> **ACTIVITY**:
Begin at the line containing "Task: Select the #chatgpt ×12 hashtag chip" and copy exactly through the last line of the listing, skipping every picture.

> **DATA RECORDS**:
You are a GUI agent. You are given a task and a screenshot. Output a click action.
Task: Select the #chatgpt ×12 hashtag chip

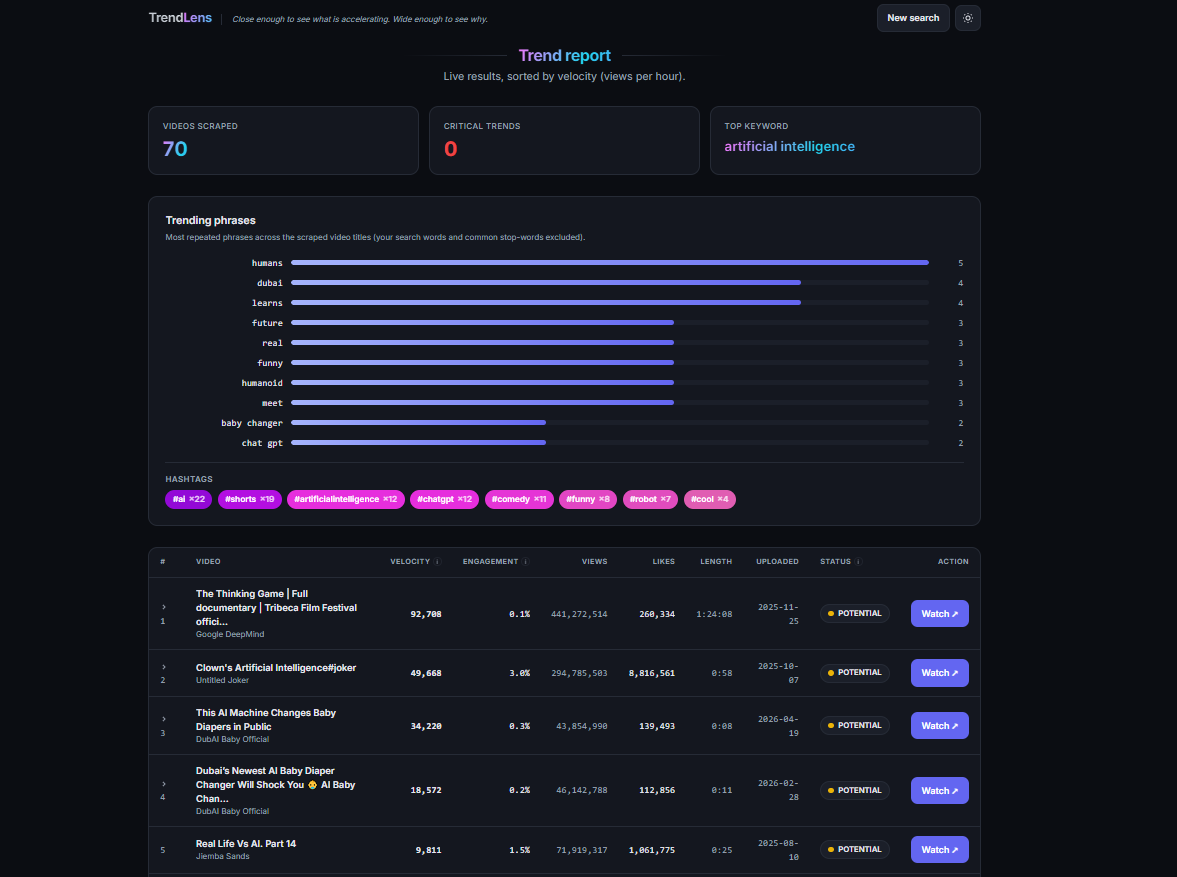click(x=444, y=499)
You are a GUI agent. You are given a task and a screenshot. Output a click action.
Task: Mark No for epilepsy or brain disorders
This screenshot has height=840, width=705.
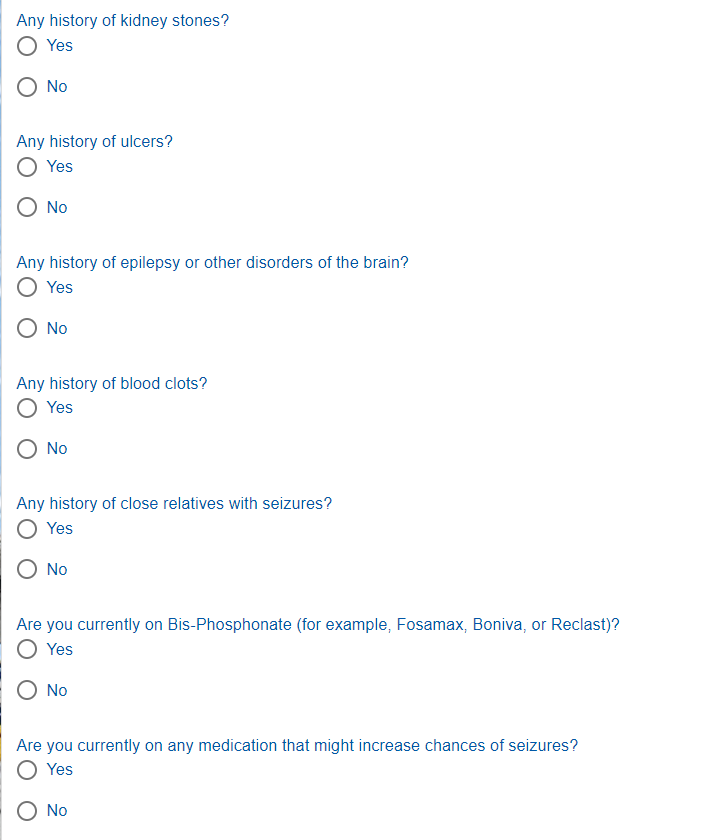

> **EXPECTED OUTPUT**:
Task: Select the #chatgpt ×12 hashtag chip

click(x=444, y=499)
You are a GUI agent. You are given a task and a screenshot. Output a click action.
Task: Mark No for epilepsy or brain disorders
This screenshot has height=840, width=705.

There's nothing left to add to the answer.